5 responses to “Can social media work for large companies?”

  1. Rajah Cathiavad Avatar
    Rajah Cathiavad

    Hi Chris,
    Thought provoking post. My two cents… Open the flood gates within the company to get the conversation flowing. Designate proto or uber SM people to identify the most engaging ideas, thoughts and conversations and take them to the outside world….

    1. aakelley Avatar

      How do you go about 'identifying' those people?

  2. Dora Smith Avatar

    I'm don't think constraints are the problem. Even with few constraints, it takes passion (like you note) and changing your workflow. I think change is the problem.
    That said, I do agree we should be finding people or their stories. Internal investigative reporting if you will. But still takes passion and a bit of change.
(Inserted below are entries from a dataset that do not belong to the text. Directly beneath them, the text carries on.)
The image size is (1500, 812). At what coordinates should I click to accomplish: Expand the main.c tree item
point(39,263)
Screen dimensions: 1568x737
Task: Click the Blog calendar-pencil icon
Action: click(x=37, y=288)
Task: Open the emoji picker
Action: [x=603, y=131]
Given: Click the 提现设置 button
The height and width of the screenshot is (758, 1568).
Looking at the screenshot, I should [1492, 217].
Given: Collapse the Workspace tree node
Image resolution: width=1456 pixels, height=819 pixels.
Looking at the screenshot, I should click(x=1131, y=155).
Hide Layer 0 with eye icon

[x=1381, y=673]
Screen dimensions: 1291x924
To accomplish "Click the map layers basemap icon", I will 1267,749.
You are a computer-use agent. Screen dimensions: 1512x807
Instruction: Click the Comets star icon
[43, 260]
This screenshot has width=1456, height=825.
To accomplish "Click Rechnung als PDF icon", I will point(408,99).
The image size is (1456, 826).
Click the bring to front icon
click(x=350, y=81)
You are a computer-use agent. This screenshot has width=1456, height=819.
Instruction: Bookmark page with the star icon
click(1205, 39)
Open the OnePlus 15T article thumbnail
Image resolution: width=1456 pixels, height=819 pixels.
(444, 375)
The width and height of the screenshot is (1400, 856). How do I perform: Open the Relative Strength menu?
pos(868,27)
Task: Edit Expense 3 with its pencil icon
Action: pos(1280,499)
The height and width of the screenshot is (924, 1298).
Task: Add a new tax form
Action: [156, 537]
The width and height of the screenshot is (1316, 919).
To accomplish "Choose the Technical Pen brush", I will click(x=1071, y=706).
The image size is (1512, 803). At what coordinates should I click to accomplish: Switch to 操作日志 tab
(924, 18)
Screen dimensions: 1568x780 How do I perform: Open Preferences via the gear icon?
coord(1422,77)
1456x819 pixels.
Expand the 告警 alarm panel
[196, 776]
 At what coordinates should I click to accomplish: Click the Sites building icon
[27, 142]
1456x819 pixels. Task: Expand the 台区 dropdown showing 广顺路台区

  3. Susan Rice Lincoln Avatar

    I think your post is very thought-provoking … I too think you need to open the flood gates as painful as this may be for large companies who are used to broadcasting carefully massaged messagees in a controlled way. However, I would also like to add that social media has many functions–marketing of products being only one. Social media can be used to improve customer service, to help avoid p.r. crises, to manage logistics, give sales people an advantage and make human resources a much more vibrant entity. Thinking only about social media as a marketing tool is very limiting and problematic. And finally, large companies don't have a choice as to whether they use social media. It IS being used by their customers, employees and partners. Its not a tool. It is a new way of thinking, being and communicating. Any large company that avoids it because of small discomforts do so at their own peril

  4. MRB Avatar

    Very interesting and completely true of what my large media-producing company is jostling with at the moment.
    But further to those points, a big problem is that the people who have the most product knowledge, market knowledge, and passion are also the ones creating the content/products that we sell. The people who are responsible for marketing – including social media marketing – that content are relatively disconnected from it and don't know enough about the market. Crucial factors here are too many products, and too many different kinds of products, and not enough time to get to know about all of them in order to generate that 'passion.'
    Management is supposedly trying to figure all this stuff out at the moment, but meanwhile staff are starting to give up before they've even started…
    Anybody have any good case studies of large media-producing companies successfully implementing social media into their marketing activities – especially when marketing departments are spread out internationally?